Pizzerias with coal and wood-fired ovens established before May 2016 might need to shell out a considerable sum to install emission-control devices. These measures have sparked conversations about the feasibility of these controls and their potential impact on the iconic taste of NYC pizzas.
Paul Giannone, owner of the renowned Paulie Gee’s in Greenpoint, shares that while the transition to eco-friendliness is costly, it has its perks.
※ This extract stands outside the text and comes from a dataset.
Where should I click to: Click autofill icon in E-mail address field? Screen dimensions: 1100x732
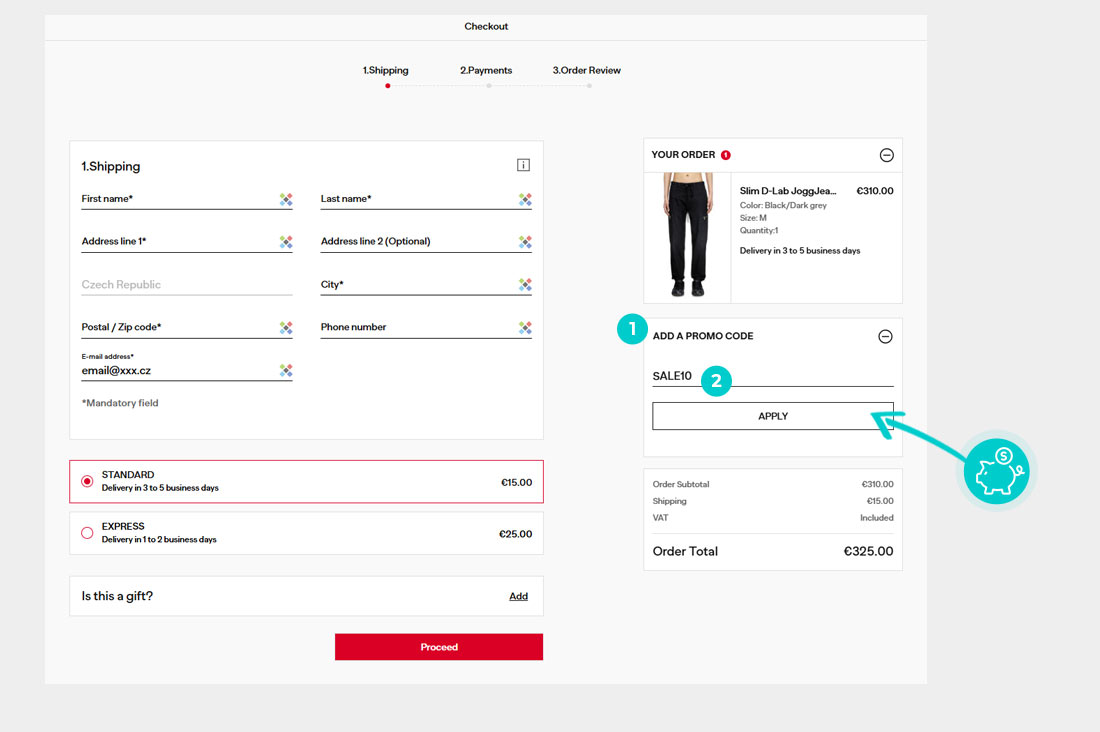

Besides better air quality, the emission controls have seemingly had no effect on the flavorsome pizzas.
However, not everyone is on board with the changes. Some pizza restaurateurs argue that the emission controls could tamper with the delicate balance of heat in their ovens, potentially ruining the art of pizza making. They stress that this ‘art’ relies heavily on the unique charred taste achieved through traditional cooking methods.
As New York City turns a greener leaf, some customers echo the restaurateurs’ concerns. Their love for the authentic, coal-fired NYC pizza doesn’t wane, but the appetite for a cleaner environment could inspire a fresh chapter in the city’s pizza-making history.
Paulie Gee’s Giannone dispels the fears, stating that the emission controls haven’t altered the taste or quality of their pizzas. Under this mandate, other pizzerias would need to hire a professional to assess the feasibility of installing emission-control devices.
The proposed DEP rule aligns with environmental consciousness, urging the culinary world to make changes for the better. While it may pinch the pockets of some pizzeria owners, the move undoubtedly contributes to the city’s broader environmental goals. For now, the pizza-loving world watches with bated breath to see how this slice of New York’s pizza history unfolds.